▶ EXERCISE OBJECTIVE:
Copy the following data word for word, starting at the line with "Where should I click to: Select Mariia" and ending at the line with "click(x=276, y=234)", both lines included.

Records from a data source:
..............................

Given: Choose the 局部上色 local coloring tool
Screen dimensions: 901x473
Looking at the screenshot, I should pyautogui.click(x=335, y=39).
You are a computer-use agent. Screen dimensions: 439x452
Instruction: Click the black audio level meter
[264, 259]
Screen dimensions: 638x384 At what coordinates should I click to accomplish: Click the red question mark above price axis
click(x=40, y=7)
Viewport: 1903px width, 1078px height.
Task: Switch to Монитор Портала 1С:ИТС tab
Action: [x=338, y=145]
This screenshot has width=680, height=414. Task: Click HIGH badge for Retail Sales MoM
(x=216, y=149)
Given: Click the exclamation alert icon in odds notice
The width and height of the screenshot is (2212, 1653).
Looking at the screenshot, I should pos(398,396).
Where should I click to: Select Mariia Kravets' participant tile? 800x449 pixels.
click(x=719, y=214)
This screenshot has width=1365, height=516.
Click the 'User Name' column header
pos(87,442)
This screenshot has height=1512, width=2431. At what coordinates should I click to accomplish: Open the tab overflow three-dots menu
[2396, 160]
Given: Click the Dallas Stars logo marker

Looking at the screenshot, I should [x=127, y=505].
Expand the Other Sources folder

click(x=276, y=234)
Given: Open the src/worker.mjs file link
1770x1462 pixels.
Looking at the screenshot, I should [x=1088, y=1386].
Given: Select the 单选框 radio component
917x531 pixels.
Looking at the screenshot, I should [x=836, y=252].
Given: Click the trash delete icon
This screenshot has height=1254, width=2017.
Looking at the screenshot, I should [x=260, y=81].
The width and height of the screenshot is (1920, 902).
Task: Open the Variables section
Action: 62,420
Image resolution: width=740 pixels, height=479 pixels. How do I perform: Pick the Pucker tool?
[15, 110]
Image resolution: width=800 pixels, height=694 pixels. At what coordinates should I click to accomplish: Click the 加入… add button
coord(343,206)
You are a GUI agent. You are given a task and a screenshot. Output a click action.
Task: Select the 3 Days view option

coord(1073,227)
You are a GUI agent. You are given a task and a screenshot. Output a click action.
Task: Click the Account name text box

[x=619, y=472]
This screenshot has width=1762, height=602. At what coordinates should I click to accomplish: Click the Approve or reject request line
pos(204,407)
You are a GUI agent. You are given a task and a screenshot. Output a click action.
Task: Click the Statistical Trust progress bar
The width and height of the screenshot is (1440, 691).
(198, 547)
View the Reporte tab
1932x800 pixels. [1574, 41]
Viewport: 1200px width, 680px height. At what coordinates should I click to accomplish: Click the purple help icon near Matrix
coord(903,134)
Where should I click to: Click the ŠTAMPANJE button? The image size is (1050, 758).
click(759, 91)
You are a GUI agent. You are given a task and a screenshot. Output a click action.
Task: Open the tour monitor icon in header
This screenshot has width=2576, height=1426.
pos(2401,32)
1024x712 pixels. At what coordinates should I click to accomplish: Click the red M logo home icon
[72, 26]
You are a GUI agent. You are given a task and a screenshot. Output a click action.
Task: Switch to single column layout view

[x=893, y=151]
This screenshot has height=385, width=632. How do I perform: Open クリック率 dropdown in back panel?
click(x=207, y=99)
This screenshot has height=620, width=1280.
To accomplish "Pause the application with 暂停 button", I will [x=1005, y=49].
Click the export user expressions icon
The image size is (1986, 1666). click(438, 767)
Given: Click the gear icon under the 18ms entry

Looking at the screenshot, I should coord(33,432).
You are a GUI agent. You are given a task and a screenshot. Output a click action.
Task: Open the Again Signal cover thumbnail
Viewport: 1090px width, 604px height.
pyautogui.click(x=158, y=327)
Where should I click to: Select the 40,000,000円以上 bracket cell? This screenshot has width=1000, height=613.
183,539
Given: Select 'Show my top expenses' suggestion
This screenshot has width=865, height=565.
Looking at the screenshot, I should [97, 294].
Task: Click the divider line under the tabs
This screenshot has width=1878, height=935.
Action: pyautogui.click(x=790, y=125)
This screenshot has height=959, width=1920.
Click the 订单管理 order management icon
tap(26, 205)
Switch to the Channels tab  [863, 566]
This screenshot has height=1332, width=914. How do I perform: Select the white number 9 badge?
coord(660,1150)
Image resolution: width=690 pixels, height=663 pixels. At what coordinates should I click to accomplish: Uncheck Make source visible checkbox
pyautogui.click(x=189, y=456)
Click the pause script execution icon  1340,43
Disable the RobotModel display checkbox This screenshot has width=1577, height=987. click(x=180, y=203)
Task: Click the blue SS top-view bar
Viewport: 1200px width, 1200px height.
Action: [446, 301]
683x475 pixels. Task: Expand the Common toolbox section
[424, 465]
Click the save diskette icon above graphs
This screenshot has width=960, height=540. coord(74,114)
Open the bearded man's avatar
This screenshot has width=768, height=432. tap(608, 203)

..............................

▶ COMPLETED TASK:
Where should I click to: Select Mariia Kravets' participant tile? 800x449 pixels.
click(x=719, y=214)
This screenshot has width=1365, height=516.
Click the 'User Name' column header
pos(87,442)
This screenshot has height=1512, width=2431. At what coordinates should I click to accomplish: Open the tab overflow three-dots menu
[2396, 160]
Given: Click the Dallas Stars logo marker

Looking at the screenshot, I should [x=127, y=505].
Expand the Other Sources folder

click(x=276, y=234)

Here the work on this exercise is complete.